Because standardized data on racial and ethnic health disparities in specific cities are not readily available, it’s hard to know exactly where Chicago ranks among its urban peers. “If you line up the 50 biggest cities, different ones will be worst on different measures,” Whitman says. “I don’t know what we’re uniquely bad at.” Still, over the past several years Whitman’s organization—the research arm of Sinai Health System, which operates Mount Sinai Hospital—has conducted a number of other studies in Chicago that, taken together, paint a disturbing picture of a city in which poor and minority populations bear an undue burden of preventable disease, suffering, and early death. If the city’s black population enjoyed the same level of health as its white population, Sinai researchers contend, the average African American in Chicago would live eight years longer than he or she does today. Meanwhile, 4,000 fewer local African Americans would die each year—an annual toll that surpasses all U.S. military deaths thus far in Iraq.

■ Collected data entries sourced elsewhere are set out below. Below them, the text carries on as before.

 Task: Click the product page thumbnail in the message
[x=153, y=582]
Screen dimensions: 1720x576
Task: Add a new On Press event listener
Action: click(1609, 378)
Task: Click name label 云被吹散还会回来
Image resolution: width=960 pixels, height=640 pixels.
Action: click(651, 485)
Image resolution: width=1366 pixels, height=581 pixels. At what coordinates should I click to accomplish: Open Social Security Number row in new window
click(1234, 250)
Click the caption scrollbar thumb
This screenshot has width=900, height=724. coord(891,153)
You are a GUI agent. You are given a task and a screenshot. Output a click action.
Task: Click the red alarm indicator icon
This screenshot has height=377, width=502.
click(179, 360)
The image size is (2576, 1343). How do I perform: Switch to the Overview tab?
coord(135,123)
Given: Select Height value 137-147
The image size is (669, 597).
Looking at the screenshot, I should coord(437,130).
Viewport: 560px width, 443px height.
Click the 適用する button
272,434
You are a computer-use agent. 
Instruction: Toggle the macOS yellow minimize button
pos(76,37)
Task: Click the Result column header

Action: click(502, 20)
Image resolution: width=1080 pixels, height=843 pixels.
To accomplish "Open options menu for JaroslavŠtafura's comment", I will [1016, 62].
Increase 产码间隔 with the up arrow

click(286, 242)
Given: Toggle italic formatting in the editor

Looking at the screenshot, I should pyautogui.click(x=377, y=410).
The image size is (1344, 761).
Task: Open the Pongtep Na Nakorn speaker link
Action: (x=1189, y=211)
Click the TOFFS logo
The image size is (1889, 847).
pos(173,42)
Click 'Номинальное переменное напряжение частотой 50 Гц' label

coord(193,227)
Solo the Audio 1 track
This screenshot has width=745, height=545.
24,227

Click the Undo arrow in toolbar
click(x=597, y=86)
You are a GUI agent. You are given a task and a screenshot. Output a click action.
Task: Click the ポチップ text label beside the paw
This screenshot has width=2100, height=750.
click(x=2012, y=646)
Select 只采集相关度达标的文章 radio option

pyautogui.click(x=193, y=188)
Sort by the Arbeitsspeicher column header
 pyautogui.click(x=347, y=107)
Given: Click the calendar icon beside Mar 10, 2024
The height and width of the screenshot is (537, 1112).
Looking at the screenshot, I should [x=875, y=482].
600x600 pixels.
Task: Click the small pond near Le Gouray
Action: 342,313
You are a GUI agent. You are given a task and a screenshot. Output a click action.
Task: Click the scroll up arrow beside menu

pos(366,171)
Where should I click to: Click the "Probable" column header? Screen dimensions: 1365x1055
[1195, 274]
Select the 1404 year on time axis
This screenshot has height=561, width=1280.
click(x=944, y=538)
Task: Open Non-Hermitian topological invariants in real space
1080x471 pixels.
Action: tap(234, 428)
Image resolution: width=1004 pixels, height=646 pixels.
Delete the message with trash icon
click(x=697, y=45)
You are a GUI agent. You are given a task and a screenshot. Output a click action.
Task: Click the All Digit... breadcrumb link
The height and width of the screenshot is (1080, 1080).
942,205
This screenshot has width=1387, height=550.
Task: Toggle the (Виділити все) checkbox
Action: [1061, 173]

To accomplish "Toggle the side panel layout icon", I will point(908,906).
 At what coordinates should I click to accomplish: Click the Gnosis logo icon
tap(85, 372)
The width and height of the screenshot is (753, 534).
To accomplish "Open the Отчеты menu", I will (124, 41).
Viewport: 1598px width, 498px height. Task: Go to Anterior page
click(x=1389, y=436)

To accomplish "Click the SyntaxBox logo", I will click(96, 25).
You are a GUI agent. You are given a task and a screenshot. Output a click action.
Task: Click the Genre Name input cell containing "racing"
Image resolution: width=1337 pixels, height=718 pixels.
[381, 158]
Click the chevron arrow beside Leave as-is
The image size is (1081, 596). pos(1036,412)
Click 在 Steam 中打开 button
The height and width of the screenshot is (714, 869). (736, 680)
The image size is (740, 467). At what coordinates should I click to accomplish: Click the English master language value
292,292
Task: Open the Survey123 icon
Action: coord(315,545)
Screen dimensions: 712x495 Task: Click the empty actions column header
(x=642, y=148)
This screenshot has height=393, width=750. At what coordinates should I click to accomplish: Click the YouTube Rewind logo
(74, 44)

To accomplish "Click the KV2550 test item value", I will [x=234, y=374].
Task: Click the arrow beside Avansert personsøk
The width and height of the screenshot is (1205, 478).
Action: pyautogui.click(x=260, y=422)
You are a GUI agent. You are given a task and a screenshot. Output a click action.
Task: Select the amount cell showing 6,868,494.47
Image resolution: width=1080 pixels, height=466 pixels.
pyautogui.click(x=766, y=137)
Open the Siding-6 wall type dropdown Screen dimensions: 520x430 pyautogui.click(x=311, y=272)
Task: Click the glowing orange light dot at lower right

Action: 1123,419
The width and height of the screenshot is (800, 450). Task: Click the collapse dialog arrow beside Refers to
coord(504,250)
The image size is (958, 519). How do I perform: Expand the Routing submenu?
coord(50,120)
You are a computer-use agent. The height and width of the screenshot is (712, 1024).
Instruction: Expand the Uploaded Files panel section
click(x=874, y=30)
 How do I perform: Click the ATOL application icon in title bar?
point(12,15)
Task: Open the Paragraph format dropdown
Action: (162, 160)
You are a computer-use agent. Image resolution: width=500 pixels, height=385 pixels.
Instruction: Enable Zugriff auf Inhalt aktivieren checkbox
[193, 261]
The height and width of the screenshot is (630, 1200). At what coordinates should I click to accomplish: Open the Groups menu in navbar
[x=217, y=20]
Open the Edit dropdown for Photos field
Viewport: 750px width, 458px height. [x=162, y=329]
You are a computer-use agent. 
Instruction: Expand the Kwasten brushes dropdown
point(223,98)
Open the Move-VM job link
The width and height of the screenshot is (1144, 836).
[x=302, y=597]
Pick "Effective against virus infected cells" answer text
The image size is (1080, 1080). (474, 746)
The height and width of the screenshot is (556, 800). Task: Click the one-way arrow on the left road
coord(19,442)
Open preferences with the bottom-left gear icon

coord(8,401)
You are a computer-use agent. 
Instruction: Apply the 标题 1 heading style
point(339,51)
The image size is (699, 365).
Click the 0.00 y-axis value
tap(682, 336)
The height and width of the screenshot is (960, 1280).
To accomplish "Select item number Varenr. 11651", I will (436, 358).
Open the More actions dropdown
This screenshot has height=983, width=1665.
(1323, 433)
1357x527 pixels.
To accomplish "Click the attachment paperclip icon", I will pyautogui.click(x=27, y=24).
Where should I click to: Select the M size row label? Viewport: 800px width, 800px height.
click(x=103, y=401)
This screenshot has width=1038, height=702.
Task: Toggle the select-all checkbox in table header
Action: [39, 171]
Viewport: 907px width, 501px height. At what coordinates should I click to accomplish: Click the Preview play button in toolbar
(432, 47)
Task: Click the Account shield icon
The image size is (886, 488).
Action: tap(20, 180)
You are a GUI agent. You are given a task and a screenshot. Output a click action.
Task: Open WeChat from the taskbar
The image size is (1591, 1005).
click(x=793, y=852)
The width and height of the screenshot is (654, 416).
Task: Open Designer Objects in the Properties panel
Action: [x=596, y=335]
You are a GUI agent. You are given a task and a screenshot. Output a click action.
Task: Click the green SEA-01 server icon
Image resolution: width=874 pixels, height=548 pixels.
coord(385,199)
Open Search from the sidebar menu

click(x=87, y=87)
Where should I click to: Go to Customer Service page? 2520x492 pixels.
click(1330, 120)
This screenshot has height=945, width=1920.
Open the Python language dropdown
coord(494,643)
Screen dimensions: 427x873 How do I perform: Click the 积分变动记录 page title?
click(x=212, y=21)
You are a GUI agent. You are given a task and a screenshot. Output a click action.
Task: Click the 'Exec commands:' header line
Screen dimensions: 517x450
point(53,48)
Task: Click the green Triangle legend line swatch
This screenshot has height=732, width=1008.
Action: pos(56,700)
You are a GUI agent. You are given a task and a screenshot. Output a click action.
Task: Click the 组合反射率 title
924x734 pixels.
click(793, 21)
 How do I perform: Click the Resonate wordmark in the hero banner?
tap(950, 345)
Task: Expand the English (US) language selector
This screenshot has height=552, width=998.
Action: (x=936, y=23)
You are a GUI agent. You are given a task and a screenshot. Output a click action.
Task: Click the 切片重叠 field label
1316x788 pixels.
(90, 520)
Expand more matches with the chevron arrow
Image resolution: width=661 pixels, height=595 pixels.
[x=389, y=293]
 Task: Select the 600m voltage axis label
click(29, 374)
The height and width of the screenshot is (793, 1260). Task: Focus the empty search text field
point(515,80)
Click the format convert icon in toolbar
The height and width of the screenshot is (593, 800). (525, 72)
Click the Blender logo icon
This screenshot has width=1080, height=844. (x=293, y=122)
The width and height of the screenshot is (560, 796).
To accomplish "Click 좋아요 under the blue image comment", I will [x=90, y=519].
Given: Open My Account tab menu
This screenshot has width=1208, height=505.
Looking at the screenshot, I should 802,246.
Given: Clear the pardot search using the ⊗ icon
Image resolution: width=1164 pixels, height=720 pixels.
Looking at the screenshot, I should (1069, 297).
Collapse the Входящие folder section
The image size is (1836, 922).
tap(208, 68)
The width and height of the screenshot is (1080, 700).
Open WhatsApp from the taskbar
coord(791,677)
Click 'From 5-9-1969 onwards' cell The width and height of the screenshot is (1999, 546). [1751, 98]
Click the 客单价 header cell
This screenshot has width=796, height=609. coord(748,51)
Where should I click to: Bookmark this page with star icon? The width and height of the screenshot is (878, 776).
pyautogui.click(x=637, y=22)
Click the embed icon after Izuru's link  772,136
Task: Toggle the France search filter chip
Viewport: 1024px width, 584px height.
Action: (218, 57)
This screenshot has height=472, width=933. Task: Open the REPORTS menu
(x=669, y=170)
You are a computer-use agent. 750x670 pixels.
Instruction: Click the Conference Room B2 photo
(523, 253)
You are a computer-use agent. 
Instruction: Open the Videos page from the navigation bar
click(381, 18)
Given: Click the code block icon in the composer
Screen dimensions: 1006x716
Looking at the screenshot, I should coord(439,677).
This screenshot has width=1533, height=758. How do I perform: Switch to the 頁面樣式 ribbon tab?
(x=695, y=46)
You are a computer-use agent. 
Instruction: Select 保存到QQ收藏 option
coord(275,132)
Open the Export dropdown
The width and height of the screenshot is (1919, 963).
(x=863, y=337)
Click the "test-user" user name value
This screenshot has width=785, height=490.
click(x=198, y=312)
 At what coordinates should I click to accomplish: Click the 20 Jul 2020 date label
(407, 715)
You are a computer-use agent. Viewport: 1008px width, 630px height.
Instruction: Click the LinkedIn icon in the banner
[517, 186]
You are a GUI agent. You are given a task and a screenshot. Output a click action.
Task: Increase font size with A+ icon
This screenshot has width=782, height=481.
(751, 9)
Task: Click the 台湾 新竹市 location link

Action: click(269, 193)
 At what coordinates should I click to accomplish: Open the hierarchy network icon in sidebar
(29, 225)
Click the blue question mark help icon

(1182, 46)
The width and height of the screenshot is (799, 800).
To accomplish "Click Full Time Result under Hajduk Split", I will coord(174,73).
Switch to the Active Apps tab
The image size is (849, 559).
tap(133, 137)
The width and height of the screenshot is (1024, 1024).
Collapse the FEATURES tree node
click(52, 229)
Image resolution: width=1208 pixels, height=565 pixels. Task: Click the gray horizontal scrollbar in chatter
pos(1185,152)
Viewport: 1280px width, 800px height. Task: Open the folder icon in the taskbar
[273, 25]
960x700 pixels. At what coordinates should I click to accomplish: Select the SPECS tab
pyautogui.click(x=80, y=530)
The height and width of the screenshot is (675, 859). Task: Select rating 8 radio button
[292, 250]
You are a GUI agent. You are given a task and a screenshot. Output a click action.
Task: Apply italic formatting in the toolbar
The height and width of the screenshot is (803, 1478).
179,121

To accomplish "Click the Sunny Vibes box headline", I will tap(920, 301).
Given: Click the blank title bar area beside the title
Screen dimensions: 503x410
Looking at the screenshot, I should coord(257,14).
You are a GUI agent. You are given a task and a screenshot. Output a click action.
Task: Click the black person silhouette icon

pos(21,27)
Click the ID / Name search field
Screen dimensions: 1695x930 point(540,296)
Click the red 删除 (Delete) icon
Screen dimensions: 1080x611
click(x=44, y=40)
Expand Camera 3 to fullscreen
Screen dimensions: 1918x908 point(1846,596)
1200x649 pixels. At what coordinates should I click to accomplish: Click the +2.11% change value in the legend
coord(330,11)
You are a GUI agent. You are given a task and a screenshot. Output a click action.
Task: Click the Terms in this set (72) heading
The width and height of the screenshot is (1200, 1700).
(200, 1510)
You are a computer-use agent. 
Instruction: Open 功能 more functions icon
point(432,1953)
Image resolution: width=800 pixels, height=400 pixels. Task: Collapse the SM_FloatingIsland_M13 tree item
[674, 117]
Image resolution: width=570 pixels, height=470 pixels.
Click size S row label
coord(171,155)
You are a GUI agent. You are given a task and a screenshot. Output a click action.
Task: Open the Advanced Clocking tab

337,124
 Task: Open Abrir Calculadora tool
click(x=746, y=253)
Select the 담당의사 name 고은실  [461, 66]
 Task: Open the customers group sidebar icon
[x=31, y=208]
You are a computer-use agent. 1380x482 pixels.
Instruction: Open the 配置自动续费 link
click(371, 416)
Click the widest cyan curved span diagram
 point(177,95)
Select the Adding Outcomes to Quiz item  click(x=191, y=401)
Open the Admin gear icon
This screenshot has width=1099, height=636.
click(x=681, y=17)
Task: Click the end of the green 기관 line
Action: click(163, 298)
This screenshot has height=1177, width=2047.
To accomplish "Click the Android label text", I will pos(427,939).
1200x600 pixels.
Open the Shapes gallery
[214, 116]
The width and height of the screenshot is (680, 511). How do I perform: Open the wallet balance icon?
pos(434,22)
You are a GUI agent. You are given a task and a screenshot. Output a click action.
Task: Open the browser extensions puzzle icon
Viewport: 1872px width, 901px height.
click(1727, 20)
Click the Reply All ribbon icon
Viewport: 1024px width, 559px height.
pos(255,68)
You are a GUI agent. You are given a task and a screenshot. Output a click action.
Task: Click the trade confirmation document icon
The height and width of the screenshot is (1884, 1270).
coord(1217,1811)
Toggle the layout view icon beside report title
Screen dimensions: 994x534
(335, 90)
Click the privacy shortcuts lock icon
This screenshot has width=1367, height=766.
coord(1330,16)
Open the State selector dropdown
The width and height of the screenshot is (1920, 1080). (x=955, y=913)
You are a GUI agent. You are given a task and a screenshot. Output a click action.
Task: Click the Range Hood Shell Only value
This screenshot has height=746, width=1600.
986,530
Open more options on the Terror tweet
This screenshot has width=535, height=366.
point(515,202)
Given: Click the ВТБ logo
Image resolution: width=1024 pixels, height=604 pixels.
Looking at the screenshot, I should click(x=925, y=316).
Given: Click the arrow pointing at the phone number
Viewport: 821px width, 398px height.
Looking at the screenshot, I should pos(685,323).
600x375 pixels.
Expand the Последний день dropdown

“If a Martian landed in Chicago and you walked down the street and told him that, on average, this person is going to live eight years less than that person, the Martian would say, ‘How in the world do you know that?’” Whitman says. “And I’d say, ‘It’s simple: We’ve arranged things in this country so that the darker your skin, the shorter your life will be.’”

If Whitman is right—that our racial divide in health results from the way we’ve arranged things—it seems at least possible that we can rearrange things to close it. That is the big idea behind several initiatives now under way in Chicago. It’s too early to say whether any of these efforts will make a dent in the problem. And no one underestimates the difficulty—the causes of disparity are dauntingly complicated, inadequately understood, and resistant to easy fixes. “There’s no magic bullet,” says Marshall Chin, an associate professor of medicine at the University of Chicago who studies racial and ethnic disparities in medical care. But perhaps now there is hope that real progress is within reach.

“Long term, I think we can look forward to the elimination of health disparities,” says Jim Webster, a professor of medicine at Northwestern University’s Feinberg School of Medicine and president of the Chicago Board of Health. “Given the data we have and what we know about prevention, I think that 20 years from now we’ll be able to say, We had a big problem, and we fixed it.”

Reaching that goal, though, will require an unprecedented degree of cooperation among health care providers and a level of leadership from our public servants that, so far, has been as elusive as a cure for the common cold. The question is, will the right people be listening?